Posted Mar 03 2009 4:27pm
...finished, my part of it, anyway, today, and sent, as well. Once I'd put together everything Mom's CPA will need I realized I was ready to get it out the door. The FedEx satellite office close to my home keeps Sunday hours, glory be to all messenger gods, and collect for Monday travel.
    Although I still have much death business ahead of me, this was definitely the most harrowing part, as it included not only compiling Mom's regular income tax documentation, which is actually easy, but evaluating her estate for (possible) tax purposes. Chances are none will be levied against her estate, but its worth needed to be evaluated in order to make that determination. I had too little time to go through everything piece by piece, except that stuff which had significant value. That, in itself, was frustrating. I would have liked to have been able to spend several months combining the evaluation and sorting processes, but, you know, if you die at the end of the year you don't give your survivors enough time to take the leisurely route. I suppose I could have hired an estate evaluator to go through everything but, frankly, I didn't want anyone touching all her stuff before I got to it and, as well, I wanted to be involved in the process of evaluation. I was surprised at how much information I was able to get online, especially for what I formerly thought were obscure pieces of jewelry, Asian furniture and dinner ware that she and my Dad had purchased overseas. Turns out, many of the items I thought were obscure were not, at all. That, in itself, was interesting.
    The hard part was confronting the waves of memories, always at high tide, but not having the time to pay them proper attention and thus finding myself flung ashore, over and over and over.
    Ironically, many of the items to which I assigned monetary value will actually be given away, to relatives, friends and charities. One hope I have is to locate a charity, here, that gives items directly to those who need them, for free, rather than selling them in a discount store. If our community is too small for such an organized effort, I'm hoping I'll be able to find out about some location visited by the homeless and indigent where I can simply leave the items and allow them to be distributed by chance. I love the idea of just leaving things for people.

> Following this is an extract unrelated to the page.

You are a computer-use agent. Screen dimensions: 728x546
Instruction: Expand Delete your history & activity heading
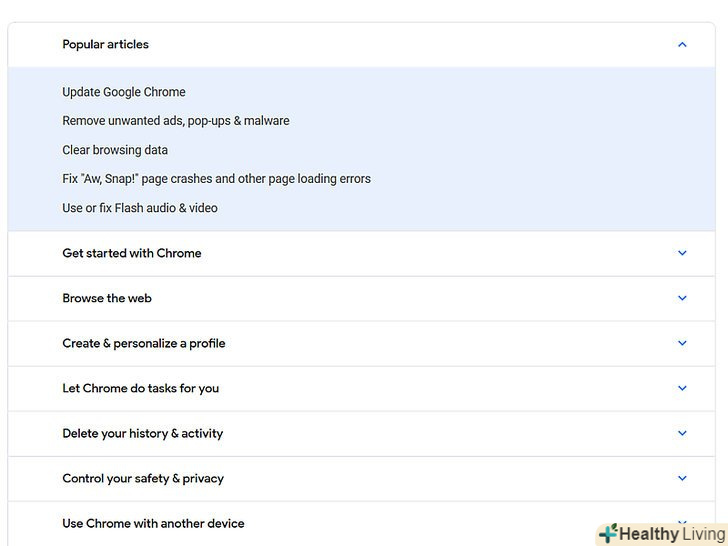coord(142,433)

    I feel calmer, now, about conducting the rest of the necessary death business. An effort here, an effort there, day by day, without anxiety or defensiveness and I should be able to get most of it done without anxiety. My brain is still fairly muddled. I try to keep lists of duties as I think of them, then I lose track of the lists. But, you know, I'm finding that if I am honest about the cause of the what may appear to be delays, primarily my reaction to Mom's death, people easily dig into their memories of similar circumstances and are sympathetic. It's heartening to experience others' reactions to my own difficulties.
    So, I feel as though I've turned a corner; an obtuse, corner, but a corner, none the less.
    Later.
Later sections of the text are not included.